## Begin DATASET ENTRIES

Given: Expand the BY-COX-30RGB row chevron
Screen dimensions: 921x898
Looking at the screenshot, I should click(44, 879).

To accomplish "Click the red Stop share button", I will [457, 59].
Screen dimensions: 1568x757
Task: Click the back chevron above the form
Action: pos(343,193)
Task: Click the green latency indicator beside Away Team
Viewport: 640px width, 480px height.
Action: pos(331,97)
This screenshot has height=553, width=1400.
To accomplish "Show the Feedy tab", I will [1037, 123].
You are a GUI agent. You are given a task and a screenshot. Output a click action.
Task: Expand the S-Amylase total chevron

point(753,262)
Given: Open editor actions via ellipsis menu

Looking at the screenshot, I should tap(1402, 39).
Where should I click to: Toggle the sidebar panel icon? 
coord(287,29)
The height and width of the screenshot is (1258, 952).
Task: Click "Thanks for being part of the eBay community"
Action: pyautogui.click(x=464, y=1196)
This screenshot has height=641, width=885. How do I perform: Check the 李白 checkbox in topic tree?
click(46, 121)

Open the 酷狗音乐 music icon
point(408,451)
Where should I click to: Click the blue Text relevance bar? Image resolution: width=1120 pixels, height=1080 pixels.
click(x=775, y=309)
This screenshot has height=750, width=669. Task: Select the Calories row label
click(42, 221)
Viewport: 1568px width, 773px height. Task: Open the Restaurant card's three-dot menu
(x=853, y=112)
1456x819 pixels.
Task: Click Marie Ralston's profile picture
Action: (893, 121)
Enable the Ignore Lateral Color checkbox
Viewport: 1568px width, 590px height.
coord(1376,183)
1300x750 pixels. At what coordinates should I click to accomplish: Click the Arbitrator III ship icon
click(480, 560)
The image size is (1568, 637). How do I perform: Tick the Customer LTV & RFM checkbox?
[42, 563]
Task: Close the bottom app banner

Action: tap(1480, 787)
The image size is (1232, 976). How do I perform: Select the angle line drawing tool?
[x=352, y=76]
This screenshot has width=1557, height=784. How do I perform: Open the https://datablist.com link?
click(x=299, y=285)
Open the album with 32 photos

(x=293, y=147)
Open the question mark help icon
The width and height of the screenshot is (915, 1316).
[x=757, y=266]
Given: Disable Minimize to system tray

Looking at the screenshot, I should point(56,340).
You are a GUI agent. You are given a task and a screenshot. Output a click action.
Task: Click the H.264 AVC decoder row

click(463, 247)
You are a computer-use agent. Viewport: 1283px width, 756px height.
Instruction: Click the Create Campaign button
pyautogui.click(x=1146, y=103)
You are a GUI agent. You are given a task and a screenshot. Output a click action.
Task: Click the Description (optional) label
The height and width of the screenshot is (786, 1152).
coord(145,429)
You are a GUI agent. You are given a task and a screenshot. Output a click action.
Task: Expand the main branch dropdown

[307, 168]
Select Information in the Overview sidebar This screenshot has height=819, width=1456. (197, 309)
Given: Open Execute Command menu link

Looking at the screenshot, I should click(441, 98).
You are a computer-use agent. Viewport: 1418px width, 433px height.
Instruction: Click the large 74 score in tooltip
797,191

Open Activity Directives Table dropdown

## End DATASET ENTRIES

THE REQUEST: Retype the entries above word for word, from the line holding "Enable the Ignore Lateral Color checkbox" through the line holding "Select Information in", both of those lines included.

WRITTEN RESPONSE:
Enable the Ignore Lateral Color checkbox
Viewport: 1568px width, 590px height.
coord(1376,183)
1300x750 pixels. At what coordinates should I click to accomplish: Click the Arbitrator III ship icon
click(480, 560)
The image size is (1568, 637). How do I perform: Tick the Customer LTV & RFM checkbox?
[42, 563]
Task: Close the bottom app banner

Action: tap(1480, 787)
The image size is (1232, 976). How do I perform: Select the angle line drawing tool?
[x=352, y=76]
This screenshot has width=1557, height=784. How do I perform: Open the https://datablist.com link?
click(x=299, y=285)
Open the album with 32 photos

(x=293, y=147)
Open the question mark help icon
The width and height of the screenshot is (915, 1316).
[x=757, y=266]
Given: Disable Minimize to system tray

Looking at the screenshot, I should point(56,340).
You are a GUI agent. You are given a task and a screenshot. Output a click action.
Task: Click the H.264 AVC decoder row

click(463, 247)
You are a computer-use agent. Viewport: 1283px width, 756px height.
Instruction: Click the Create Campaign button
pyautogui.click(x=1146, y=103)
You are a GUI agent. You are given a task and a screenshot. Output a click action.
Task: Click the Description (optional) label
The height and width of the screenshot is (786, 1152).
coord(145,429)
You are a GUI agent. You are given a task and a screenshot. Output a click action.
Task: Expand the main branch dropdown

[307, 168]
Select Information in the Overview sidebar This screenshot has height=819, width=1456. (197, 309)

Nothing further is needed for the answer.